Problem to solve: Return each line, exactly as given, from the one containing "The height and width of the screenshot is (500, 800)." through the end of the entries below, and skip the rest.

Dataset entries
---

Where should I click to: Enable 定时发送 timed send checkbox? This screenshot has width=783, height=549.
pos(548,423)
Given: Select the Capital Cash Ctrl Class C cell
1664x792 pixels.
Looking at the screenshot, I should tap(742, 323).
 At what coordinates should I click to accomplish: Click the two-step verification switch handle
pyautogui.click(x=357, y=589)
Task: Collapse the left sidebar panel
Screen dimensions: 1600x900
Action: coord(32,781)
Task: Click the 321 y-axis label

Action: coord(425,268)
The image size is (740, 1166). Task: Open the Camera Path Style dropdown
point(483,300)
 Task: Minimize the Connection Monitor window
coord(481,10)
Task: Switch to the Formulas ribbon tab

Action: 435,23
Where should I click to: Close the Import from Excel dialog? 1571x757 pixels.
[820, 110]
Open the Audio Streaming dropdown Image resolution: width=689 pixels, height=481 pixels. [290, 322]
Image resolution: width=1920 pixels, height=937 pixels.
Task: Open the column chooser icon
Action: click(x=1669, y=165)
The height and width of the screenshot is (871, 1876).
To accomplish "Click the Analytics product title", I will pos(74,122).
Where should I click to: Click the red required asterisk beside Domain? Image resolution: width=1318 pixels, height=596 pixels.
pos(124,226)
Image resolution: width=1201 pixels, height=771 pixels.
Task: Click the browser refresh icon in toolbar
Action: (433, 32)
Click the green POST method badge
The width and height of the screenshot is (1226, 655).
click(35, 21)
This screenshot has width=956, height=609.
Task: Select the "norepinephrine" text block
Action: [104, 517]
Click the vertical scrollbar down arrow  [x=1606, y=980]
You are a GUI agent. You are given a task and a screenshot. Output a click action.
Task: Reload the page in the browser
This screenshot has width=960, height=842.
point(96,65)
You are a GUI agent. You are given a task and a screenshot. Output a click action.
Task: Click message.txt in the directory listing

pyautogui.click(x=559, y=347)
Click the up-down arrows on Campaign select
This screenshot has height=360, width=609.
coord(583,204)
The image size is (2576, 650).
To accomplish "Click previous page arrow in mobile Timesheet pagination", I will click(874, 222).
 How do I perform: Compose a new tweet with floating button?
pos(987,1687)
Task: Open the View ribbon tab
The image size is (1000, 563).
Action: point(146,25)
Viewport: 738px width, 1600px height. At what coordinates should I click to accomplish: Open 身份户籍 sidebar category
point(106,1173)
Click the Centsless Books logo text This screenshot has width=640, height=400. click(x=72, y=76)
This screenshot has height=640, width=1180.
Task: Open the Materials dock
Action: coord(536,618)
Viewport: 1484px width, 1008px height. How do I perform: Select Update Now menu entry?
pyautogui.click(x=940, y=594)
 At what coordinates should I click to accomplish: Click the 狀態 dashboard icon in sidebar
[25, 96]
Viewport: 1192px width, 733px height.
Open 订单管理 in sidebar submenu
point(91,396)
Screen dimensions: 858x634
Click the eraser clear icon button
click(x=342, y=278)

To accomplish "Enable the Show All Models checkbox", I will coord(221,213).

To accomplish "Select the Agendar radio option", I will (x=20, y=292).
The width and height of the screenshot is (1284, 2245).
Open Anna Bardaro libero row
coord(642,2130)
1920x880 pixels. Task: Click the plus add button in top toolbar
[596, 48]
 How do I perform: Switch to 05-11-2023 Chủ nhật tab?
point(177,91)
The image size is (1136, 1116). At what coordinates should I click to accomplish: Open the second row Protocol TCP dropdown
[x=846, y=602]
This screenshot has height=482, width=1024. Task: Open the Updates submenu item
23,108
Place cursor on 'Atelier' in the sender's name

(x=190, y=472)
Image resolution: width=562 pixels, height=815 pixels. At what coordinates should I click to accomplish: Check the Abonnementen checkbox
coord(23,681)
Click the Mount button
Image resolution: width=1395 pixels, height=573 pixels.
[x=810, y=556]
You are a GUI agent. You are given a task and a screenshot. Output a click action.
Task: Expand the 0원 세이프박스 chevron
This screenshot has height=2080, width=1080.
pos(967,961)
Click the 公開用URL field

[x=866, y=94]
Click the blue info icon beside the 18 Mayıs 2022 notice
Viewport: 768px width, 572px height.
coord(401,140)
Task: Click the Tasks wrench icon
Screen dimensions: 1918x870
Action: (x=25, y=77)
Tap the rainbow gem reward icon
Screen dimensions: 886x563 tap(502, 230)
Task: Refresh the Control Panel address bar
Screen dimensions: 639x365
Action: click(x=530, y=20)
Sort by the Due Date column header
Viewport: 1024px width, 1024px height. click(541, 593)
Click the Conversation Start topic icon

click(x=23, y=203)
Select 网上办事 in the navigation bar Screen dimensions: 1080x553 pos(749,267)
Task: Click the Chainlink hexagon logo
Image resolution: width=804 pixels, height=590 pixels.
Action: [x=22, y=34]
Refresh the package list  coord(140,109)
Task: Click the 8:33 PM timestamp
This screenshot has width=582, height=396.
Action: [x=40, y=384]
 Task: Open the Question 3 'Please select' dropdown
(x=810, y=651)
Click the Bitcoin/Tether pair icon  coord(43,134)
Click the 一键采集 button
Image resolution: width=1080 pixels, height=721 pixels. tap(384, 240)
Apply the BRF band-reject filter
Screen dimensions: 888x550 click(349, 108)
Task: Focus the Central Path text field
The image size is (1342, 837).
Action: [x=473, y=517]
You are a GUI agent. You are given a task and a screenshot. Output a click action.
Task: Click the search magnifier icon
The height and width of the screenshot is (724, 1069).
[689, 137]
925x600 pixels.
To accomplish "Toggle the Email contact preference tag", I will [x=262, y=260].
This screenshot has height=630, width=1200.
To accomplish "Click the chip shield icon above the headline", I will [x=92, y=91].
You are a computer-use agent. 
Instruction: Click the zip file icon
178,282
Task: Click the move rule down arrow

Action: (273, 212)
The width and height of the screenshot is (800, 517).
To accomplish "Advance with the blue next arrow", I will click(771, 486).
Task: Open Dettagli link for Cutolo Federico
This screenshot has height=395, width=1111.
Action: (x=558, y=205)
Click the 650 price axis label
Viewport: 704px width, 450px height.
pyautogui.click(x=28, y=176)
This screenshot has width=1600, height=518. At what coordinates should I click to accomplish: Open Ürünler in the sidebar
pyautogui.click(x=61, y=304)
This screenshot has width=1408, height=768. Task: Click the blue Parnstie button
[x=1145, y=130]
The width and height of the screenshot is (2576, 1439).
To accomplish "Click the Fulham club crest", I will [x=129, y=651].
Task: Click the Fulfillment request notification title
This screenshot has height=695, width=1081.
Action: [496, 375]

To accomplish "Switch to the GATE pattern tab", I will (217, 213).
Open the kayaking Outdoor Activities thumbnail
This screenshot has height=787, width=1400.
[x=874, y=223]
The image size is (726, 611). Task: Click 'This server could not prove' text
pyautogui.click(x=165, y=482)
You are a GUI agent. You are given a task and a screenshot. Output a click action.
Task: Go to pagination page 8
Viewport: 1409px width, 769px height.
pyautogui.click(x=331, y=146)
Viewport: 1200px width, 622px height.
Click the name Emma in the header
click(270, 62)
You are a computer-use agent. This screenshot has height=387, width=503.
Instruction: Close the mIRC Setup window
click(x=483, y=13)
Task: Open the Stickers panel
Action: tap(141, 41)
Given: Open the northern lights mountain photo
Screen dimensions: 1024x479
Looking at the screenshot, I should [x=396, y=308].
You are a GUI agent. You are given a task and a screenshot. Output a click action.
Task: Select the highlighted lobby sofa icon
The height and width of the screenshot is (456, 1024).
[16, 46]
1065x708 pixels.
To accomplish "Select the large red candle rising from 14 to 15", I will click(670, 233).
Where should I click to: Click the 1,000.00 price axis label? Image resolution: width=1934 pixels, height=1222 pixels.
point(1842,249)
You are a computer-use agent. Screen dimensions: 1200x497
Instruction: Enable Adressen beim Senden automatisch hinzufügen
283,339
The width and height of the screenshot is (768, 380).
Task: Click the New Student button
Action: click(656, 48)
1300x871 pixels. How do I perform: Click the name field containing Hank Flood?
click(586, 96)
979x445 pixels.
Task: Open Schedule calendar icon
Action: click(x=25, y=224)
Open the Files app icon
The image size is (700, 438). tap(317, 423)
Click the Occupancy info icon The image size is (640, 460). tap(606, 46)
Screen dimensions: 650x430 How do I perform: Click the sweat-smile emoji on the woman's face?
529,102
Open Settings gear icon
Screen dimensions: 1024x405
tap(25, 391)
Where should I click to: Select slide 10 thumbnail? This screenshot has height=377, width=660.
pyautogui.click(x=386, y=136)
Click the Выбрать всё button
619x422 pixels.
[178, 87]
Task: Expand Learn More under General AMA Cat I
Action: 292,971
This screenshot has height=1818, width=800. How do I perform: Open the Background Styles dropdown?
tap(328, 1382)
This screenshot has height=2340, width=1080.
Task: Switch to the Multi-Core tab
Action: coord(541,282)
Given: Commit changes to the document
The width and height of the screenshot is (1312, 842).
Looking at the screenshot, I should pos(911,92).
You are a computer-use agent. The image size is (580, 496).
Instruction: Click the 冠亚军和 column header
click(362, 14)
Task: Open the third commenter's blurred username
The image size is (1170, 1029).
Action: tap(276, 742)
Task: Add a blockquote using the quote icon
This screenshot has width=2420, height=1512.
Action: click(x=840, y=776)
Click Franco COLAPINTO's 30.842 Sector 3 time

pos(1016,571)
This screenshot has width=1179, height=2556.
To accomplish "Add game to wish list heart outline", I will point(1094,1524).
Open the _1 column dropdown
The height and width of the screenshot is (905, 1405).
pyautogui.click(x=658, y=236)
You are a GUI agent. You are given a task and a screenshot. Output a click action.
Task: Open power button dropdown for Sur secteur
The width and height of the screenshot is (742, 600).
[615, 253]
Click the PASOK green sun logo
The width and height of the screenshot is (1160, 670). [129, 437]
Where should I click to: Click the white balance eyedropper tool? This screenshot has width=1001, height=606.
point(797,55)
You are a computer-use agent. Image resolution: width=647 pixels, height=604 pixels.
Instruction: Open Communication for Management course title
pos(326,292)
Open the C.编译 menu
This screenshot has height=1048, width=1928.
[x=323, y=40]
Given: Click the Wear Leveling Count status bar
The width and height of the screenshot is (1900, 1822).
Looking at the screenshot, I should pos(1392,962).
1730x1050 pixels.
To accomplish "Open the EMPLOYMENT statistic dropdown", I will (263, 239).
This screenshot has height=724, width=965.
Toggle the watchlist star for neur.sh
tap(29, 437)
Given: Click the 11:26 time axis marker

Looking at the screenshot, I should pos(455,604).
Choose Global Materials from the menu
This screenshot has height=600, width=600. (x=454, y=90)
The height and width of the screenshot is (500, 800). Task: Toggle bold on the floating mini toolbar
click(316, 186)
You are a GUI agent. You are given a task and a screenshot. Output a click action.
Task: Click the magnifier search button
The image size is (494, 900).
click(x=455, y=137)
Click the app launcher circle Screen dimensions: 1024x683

---

Exercise response:
The height and width of the screenshot is (500, 800). Task: Toggle bold on the floating mini toolbar
click(316, 186)
You are a GUI agent. You are given a task and a screenshot. Output a click action.
Task: Click the magnifier search button
The image size is (494, 900).
click(x=455, y=137)
Click the app launcher circle Screen dimensions: 1024x683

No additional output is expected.